Guest Columns
Our Dystopian Future Is Inside Your Gambling App
Earlier this month, basketball player Jontay Porter, former Toronto Raptors benchwarmer, saw his short and unimpressive NBA career come to an abrupt end. This severe penalty stems from his involvement in a gambling scheme that exploited his access to privileged information and his ability to influence game outcomes. He was caught manipulating his play and leaking insider health information to bettors, specifically using platforms like DraftKings to place high-payout, high-risk parlay bets — the kind favored by many of an ever-growing pool of gambling addicts for their potential huge returns.
How a marginal player tried to hedge his poor health for a payoff
Specifically, the NBA’s investigation uncovered that Porter had disclosed his health status — information not publicly available — to a known bettor prior to a game against the Sacramento Kings on March 20. This bettor then placed an $80,000 wager on a parlay bet that hinged on Porter’s inability to perform as expected, which could have netted a payout of $1.1 million. This particular bet, and the circumstances surrounding it, were flagged as highly irregular by sportsbooks, which led to further scrutiny and the eventual cancellation of the payout.
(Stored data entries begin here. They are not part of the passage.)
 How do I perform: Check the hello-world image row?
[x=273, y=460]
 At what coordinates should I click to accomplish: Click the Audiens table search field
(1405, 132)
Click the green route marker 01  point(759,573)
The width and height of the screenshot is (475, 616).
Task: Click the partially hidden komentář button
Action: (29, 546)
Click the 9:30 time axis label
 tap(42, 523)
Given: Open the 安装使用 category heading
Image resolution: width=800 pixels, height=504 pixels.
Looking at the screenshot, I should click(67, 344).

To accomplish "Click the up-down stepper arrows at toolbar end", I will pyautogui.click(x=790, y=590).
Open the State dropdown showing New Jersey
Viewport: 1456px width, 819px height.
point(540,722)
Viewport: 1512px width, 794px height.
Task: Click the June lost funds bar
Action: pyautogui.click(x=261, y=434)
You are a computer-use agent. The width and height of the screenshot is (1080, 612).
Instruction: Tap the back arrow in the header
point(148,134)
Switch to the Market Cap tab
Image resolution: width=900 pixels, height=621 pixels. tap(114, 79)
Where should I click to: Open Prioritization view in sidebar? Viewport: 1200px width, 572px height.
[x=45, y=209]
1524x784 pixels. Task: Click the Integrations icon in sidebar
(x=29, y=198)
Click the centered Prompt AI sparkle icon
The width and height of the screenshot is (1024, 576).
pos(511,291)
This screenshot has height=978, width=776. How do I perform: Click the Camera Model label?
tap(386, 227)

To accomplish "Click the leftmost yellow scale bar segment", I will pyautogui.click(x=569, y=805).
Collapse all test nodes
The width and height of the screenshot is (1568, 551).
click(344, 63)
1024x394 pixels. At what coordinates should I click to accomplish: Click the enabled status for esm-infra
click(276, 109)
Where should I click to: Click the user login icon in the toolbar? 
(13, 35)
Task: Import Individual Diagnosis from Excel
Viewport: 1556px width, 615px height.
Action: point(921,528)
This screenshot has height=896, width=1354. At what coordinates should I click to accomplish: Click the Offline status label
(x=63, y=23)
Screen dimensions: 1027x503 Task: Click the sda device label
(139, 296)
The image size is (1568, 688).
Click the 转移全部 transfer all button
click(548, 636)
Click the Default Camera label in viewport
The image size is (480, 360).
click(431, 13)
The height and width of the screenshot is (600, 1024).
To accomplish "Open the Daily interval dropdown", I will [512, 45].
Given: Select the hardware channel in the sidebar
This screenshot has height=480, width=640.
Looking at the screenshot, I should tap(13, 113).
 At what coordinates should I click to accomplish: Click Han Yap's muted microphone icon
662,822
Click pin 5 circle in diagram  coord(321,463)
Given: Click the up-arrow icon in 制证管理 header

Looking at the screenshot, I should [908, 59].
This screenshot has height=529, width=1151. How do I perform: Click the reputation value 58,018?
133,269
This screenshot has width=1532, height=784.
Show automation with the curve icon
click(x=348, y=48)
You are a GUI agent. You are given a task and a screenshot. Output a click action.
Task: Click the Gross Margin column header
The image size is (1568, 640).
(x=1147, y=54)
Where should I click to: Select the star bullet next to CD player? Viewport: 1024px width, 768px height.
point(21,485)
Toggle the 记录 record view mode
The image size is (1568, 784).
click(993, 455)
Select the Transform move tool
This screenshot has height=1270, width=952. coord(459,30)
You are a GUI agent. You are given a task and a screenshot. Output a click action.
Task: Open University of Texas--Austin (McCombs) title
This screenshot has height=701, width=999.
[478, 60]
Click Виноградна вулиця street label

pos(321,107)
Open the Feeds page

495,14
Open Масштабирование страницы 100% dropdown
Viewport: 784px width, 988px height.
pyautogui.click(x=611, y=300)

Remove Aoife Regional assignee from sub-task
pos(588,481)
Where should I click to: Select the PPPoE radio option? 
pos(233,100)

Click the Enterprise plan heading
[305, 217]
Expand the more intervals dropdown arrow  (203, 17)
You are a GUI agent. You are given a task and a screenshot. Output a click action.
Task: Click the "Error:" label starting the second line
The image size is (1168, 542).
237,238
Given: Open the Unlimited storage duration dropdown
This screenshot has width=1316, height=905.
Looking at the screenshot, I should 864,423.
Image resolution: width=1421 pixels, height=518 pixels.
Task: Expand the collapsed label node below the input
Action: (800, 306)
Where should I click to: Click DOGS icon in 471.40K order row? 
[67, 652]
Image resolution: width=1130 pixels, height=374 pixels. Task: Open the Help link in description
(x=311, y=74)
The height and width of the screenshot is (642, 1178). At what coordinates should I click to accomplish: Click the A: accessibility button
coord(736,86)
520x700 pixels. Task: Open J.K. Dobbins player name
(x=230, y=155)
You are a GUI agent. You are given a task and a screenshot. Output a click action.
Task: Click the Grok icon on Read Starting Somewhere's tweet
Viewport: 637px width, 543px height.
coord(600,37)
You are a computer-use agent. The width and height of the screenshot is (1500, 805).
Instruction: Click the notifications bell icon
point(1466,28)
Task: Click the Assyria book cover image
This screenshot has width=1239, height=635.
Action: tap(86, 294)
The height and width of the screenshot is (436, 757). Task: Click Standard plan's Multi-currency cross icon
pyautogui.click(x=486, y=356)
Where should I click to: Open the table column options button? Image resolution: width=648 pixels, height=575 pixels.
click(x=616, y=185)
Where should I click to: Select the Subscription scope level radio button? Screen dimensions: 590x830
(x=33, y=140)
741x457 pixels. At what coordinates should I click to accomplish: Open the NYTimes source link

While this incident marks a significant personal setback for Porter, who was a marginal player compared to his star sibling Michael Porter Jr., it also highlights the broader vulnerabilities and challenges that organized athletics face in the era of legalized and technologically-facilitated sports betting that also contribute greatly to the bottom lines of big-time sports and the networks that broadcast or stream them. Porter’s lifetime ban is one of many canaries in a smoke-filled coal mine, each incident shedding light on the deepening integration of gambling not just into the fabric of sports but into our everyday lives.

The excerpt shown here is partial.